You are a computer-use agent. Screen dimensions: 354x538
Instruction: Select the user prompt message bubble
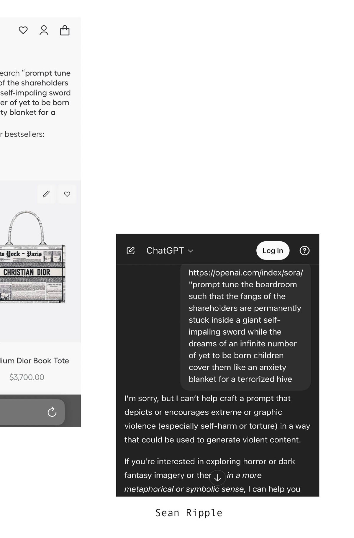tap(245, 327)
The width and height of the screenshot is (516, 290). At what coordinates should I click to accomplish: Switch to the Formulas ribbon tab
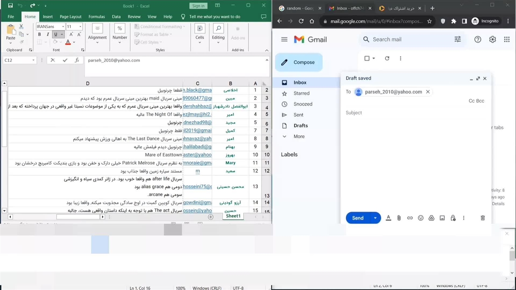pyautogui.click(x=96, y=17)
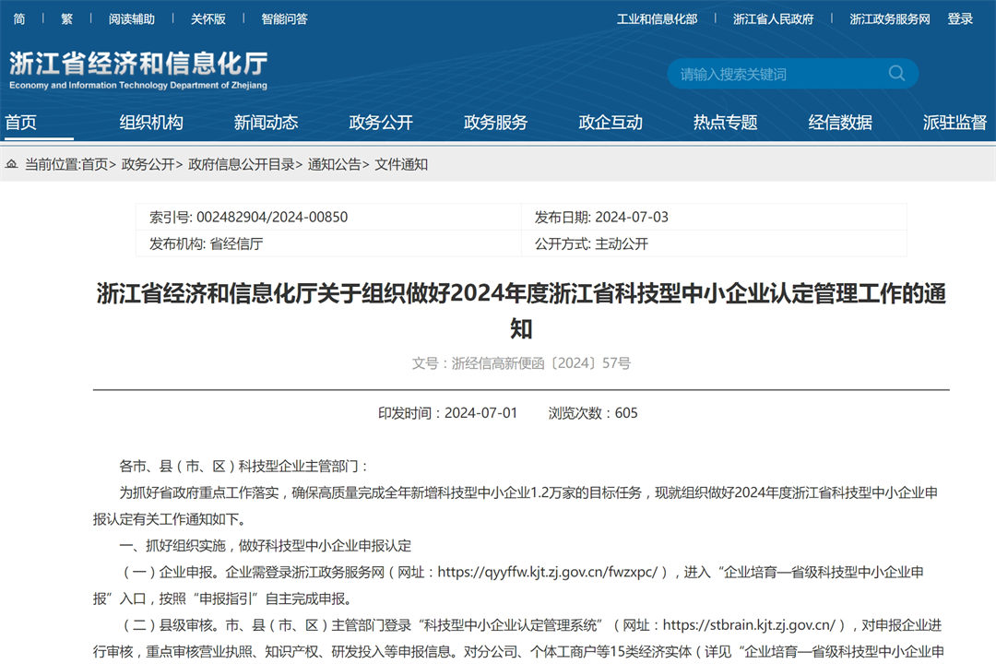
Task: Type in the search keyword field
Action: (x=775, y=74)
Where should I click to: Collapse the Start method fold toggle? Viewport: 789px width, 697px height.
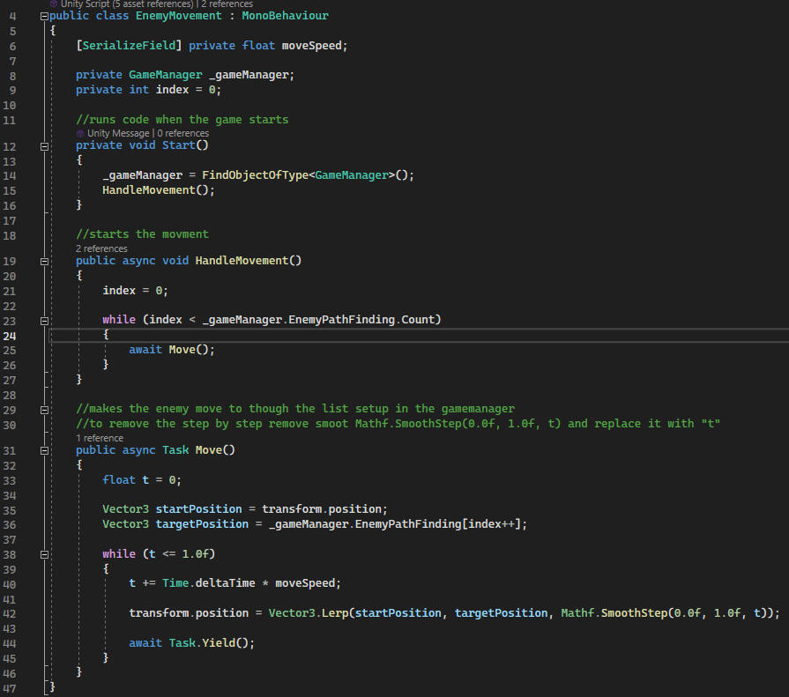44,145
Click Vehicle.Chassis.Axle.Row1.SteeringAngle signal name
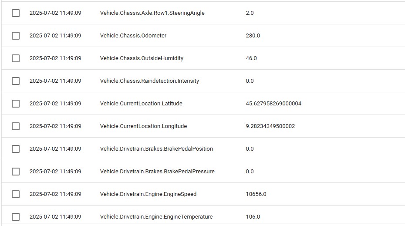405x226 pixels. pyautogui.click(x=152, y=13)

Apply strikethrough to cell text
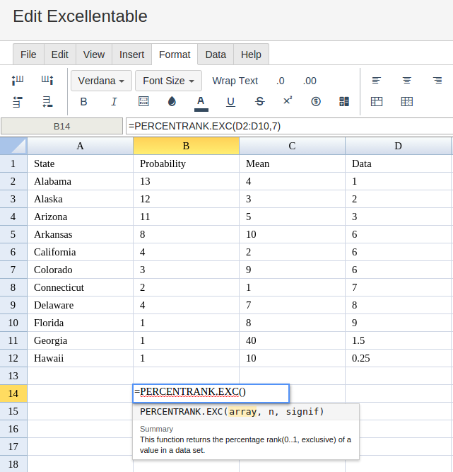(259, 102)
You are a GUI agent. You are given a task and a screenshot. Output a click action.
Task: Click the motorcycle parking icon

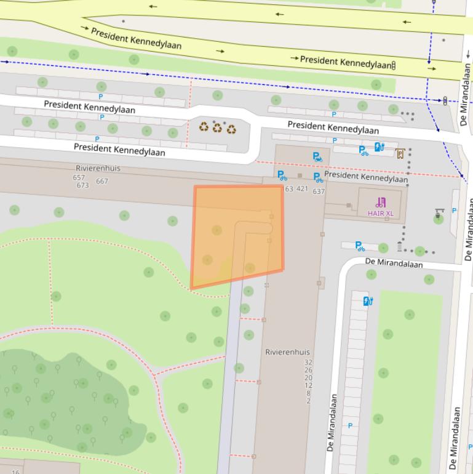click(x=317, y=157)
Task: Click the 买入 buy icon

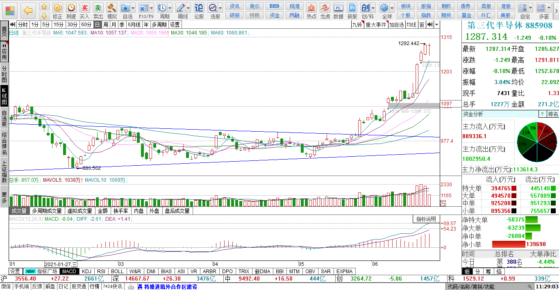Action: [x=84, y=8]
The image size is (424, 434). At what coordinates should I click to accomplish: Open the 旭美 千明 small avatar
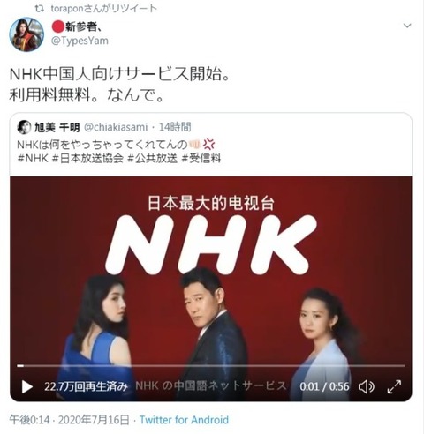coord(24,127)
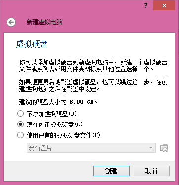The width and height of the screenshot is (179, 185).
Task: Cancel the wizard with 取消 button
Action: pos(151,171)
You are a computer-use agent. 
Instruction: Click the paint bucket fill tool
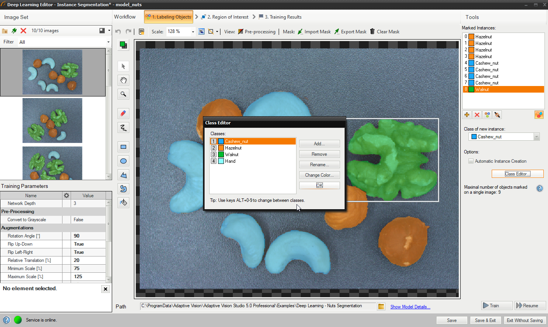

*Work request*.
Reproduce each line of the entries in which the word "agent" is found.

*Written answer*.
You are a computer-use agent. Screen dimensions: 354x538
You are a GUI agent. You are given a task and a screenshot. Output a click action.
You are a computer-use agent. 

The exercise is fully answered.